PACKSS acts on each 128-bit vector lane separately:

PACKSS(((i64[0], i64[1]), (i64[2], i64[3])), ((i64[4], i64[5]), (i64[6], i64[7])))
-->
(i32[0], i32[1], i32[4], i32[5]),(i32[2], i32[3], i32[6], i32[7])
--> PERMQ
(i32[0], i32[1], i32[2], i32[3]),(i32[4], i32[5], i32[6], i32[7])

14200 ↗(On Diff #65535)

Near the start of the function we check that the destination value type is a 128-bit vector or more, and combineVectorCompareTruncation sanitizes the inputs. I'll beef up the tests/asserts at the start of truncateVectorCompareWithPACKSS just to be safe though.

14280 ↗(On Diff #65535)

Yes I can add those, I just hadn't made any test cases for them yet. I'd prefer to do all that in a post-commit.

29869 ↗(On Diff #65535)

Yes, although it quickly gets more complicated with regard to acceptable PACKSS input sizes - which is why I simplified a lot of this code just to call PACKSS with i16 inputs (which only compares can easily conform to). I'll add a TODO comment.

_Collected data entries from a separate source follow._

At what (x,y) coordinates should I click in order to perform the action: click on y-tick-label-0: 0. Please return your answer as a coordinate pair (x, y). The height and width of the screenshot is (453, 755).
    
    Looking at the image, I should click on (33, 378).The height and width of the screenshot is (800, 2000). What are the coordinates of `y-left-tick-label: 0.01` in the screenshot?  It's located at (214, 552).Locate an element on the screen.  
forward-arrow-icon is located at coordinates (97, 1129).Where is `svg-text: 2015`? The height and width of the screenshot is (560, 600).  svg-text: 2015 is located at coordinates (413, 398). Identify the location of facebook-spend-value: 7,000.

RKSimon updated this revision to Diff 65931.Jul 28 2016, 7:36 AM
RKSimon edited edge metadata.

Updated based on feedback

mkuper accepted this revision.Jul 28 2016, 10:30 AM
mkuper edited edge metadata.

LGTM

lib/Target/X86/X86ISelLowering.cpp
14150 ↗(On Diff #65931)

Ah, ok, this makes sense.

14185 ↗(On Diff #65931)

Oh, I just completely missed that in the definition of the VEX.256-encoded versions.

14200 ↗(On Diff #65931)

Never mind, I completely misread the code (hence the greater -> smaller comment).
Forget I said anything.

14283 ↗(On Diff #65931)

Sounds good.

This revision is now accepted and ready to land.Jul 28 2016, 10:30 AM
This revision was automatically updated to reflect the committed changes.